In relation to NT2, Warby J found one of the linked articles to include inaccurate information. He ordered that link to be removed from future searches on the claimant’s name. As regards the other links that did not lead to inaccurate information, Warby J noted that NT2 also remained a public figure to a limited extent. However, he was no longer involved in the same industry as before his conviction, and there was no basis to think that he would repeat his wrongdoing or presented a risk to consumers, customers or investors. He was convicted of an invasion of privacy, not dishonesty. He had acted in a belief that he was defending his business against people responsible for trespass, criminal damage, and death threats, and had shown remorse and pleaded guilty. He had not made any false claims regarding his reputation or integrity. Overall, the information regarding his conviction had therefore become irrelevant.

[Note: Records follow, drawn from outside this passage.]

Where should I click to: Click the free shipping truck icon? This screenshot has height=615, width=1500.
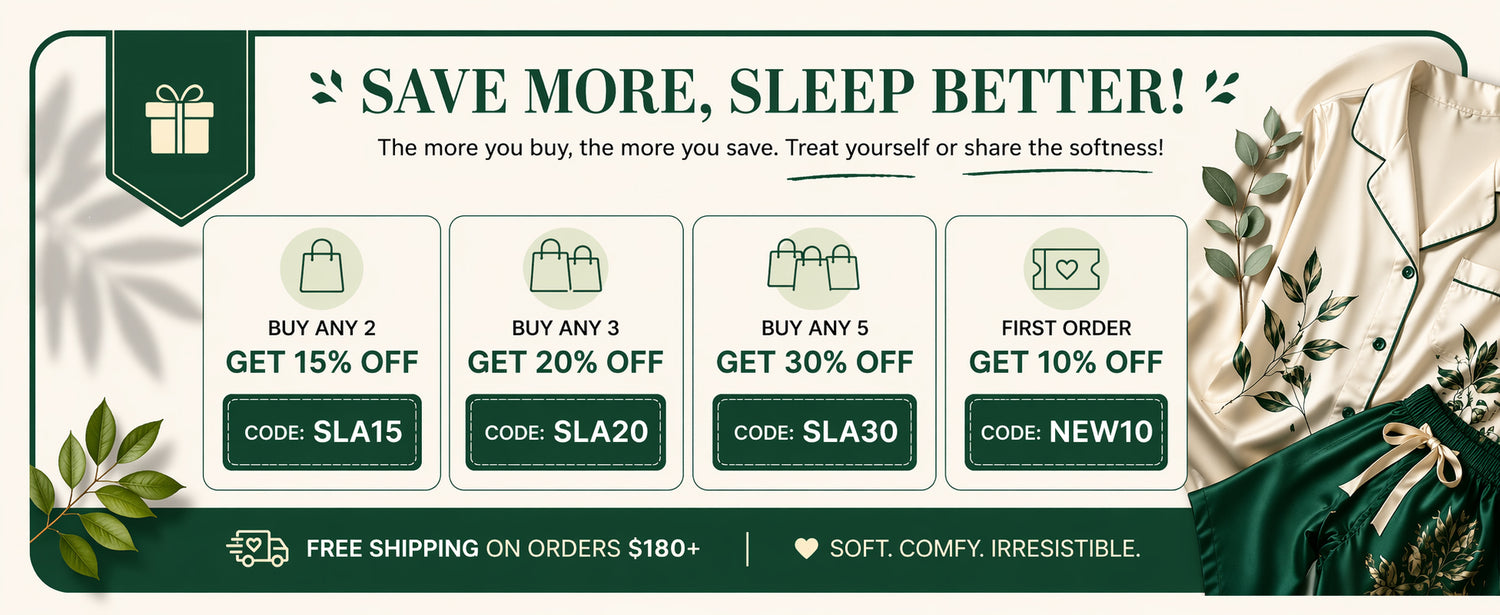coord(258,548)
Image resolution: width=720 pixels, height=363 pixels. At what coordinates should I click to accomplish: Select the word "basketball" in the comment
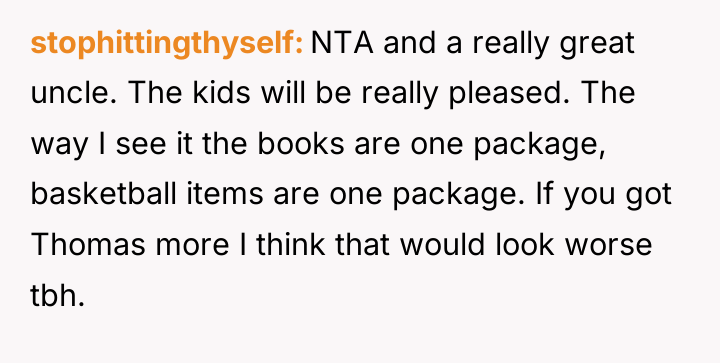coord(103,194)
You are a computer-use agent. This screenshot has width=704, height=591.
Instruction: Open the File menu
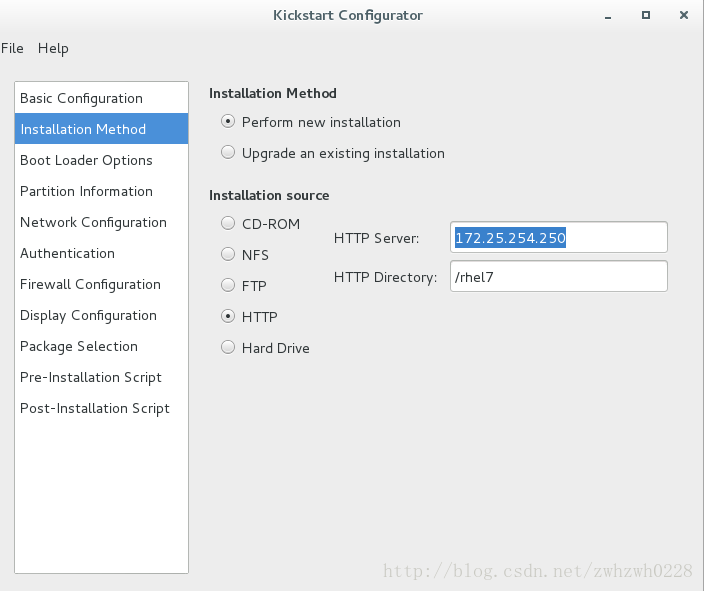tap(12, 48)
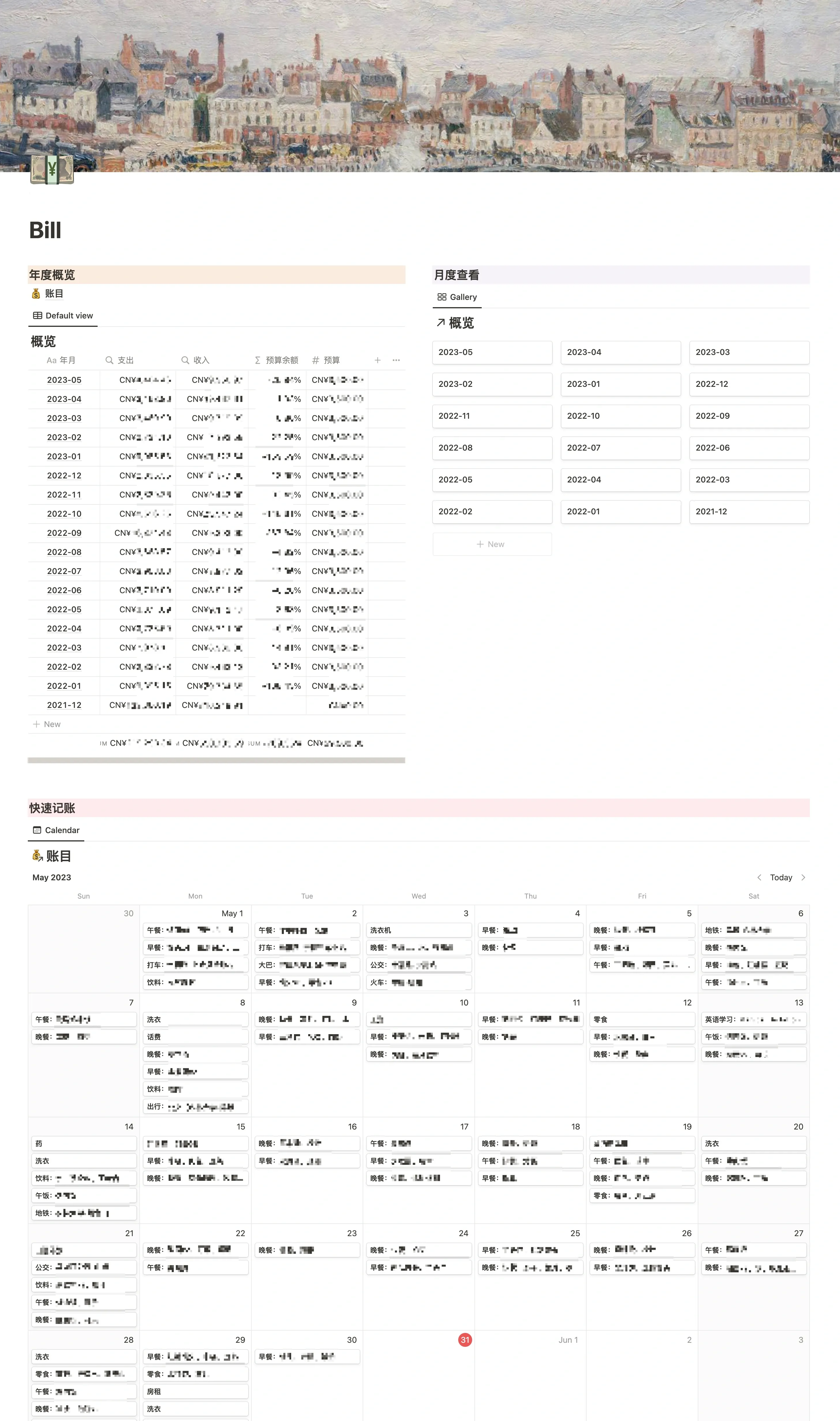Select the Calendar view tab
This screenshot has height=1421, width=840.
point(56,830)
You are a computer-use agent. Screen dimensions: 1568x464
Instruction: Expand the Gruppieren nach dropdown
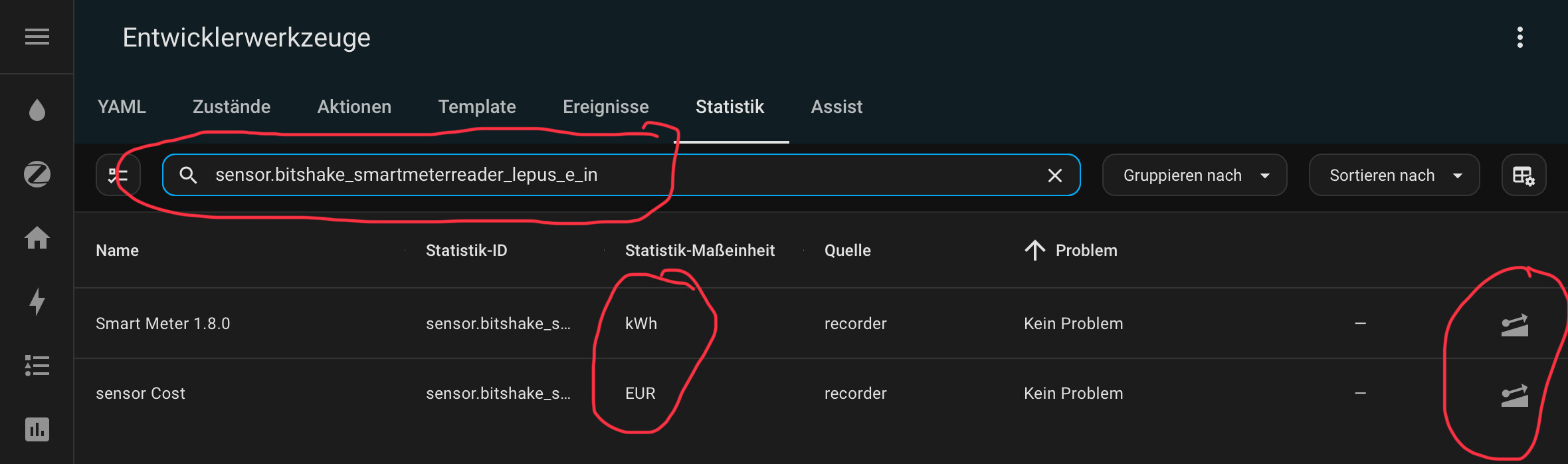(x=1194, y=175)
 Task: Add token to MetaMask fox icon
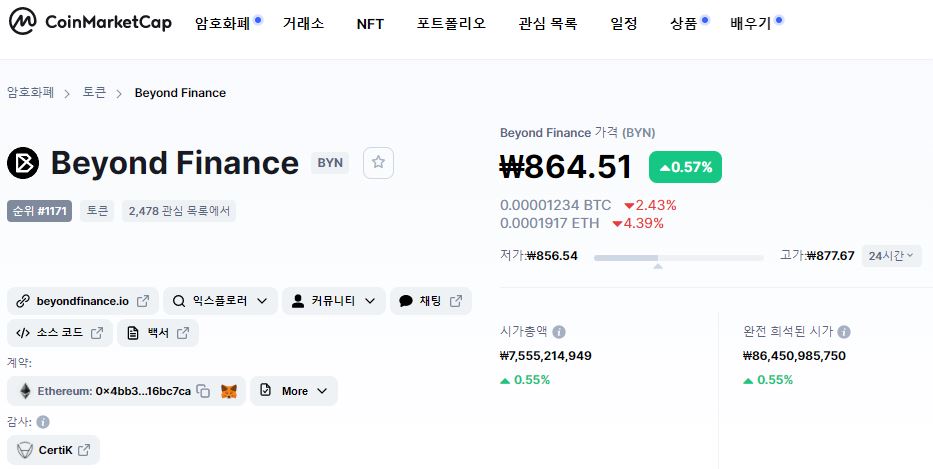pyautogui.click(x=229, y=391)
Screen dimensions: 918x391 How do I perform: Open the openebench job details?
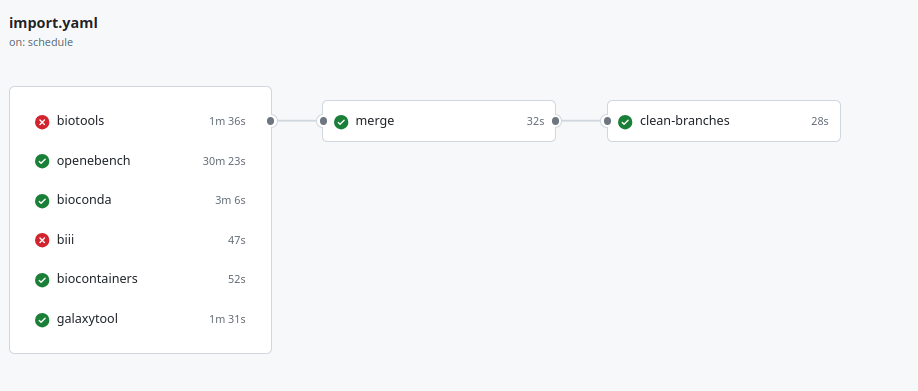[x=141, y=161]
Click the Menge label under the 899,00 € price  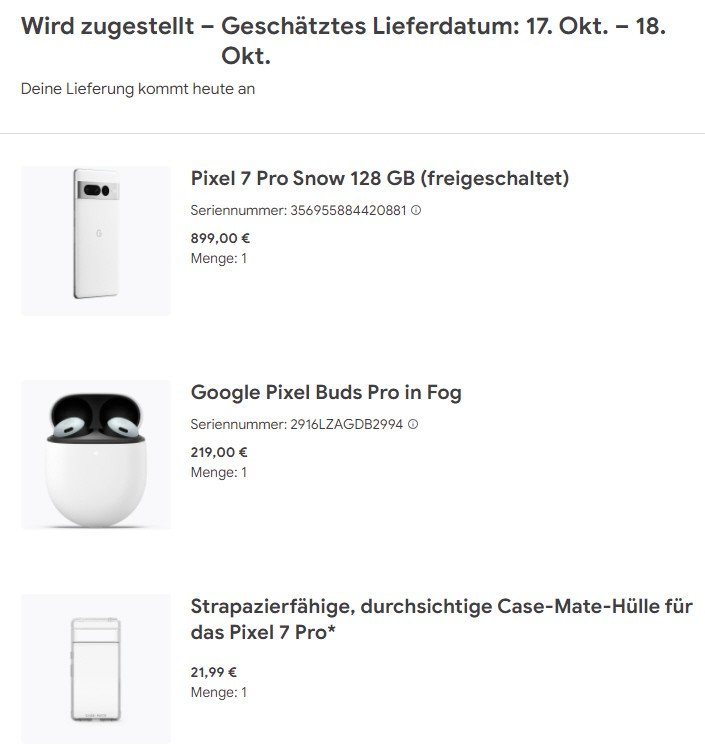click(x=218, y=258)
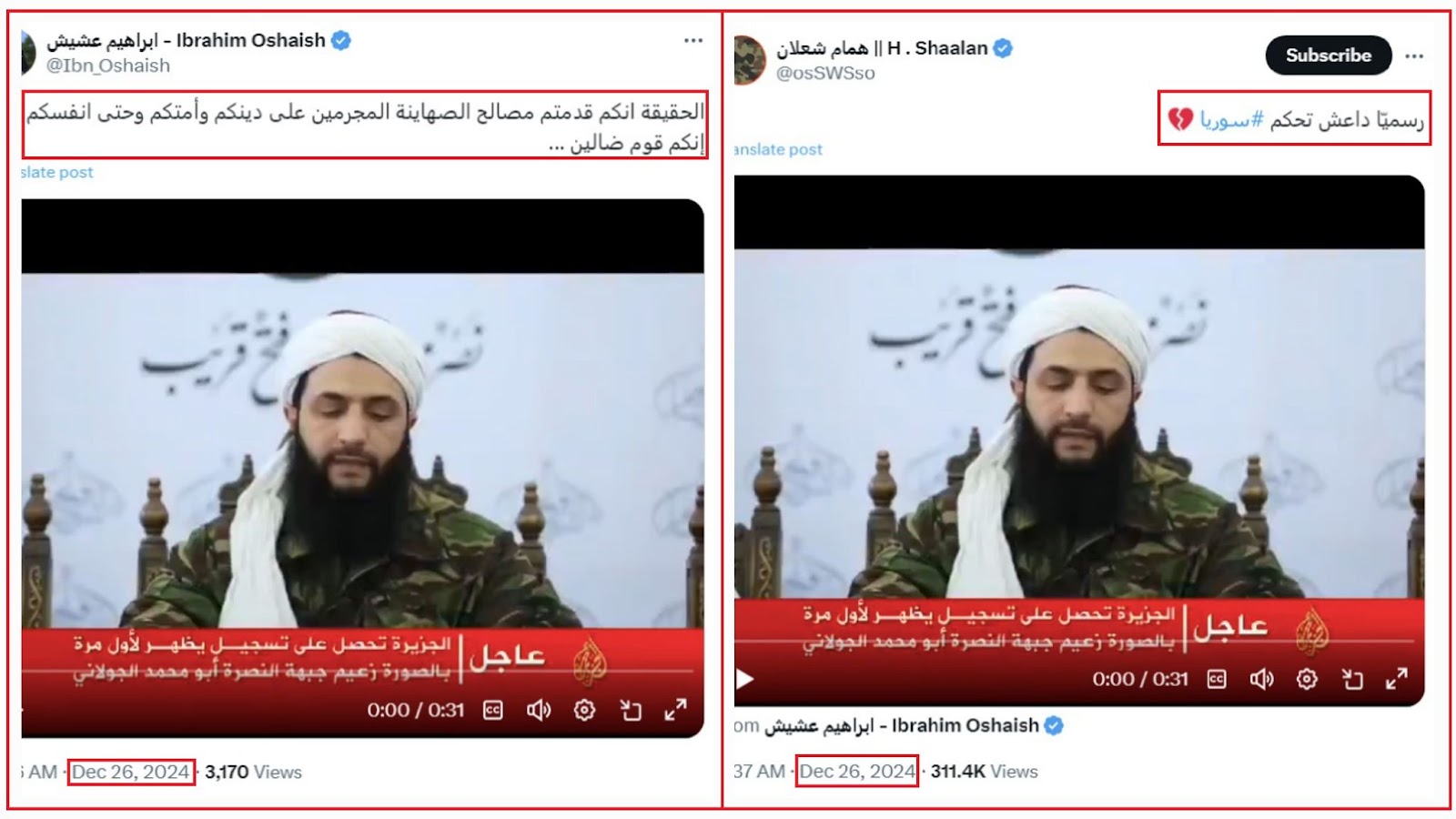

There was evidence that the ongoing availability of the information was having a profound adverse impact on NT2’s family, including his school-age children, and he provided credible detail regarding damage to his business. It was therefore appropriate to order the links to be removed from search results on his name. However, Google had shown a commitment to complying with the relevant data protection requirements and had taken reasonable care to do so. Therefore, no damages were payable.
Warby J stressed that this decision did not prevent Google from returning any of the links in searches that did not specify the claimant’s name, nor did it automatically follow that the claimant could require the original publishers of the linked articles to take them down.
While search providers will be disappointed with the court’s finding that the journalism exception does not apply, there are also positives to be taken from this judgment. Its detailed and careful reasoning will provide a useful framework for search providers looking to ensure that their processes for reviewing delisting requests comply with data protection requirements. Finally, Warby J’s refusal to order compensation for NT2 demonstrates that the courts are willing to protect search providers who take reasonable care in processing personal data.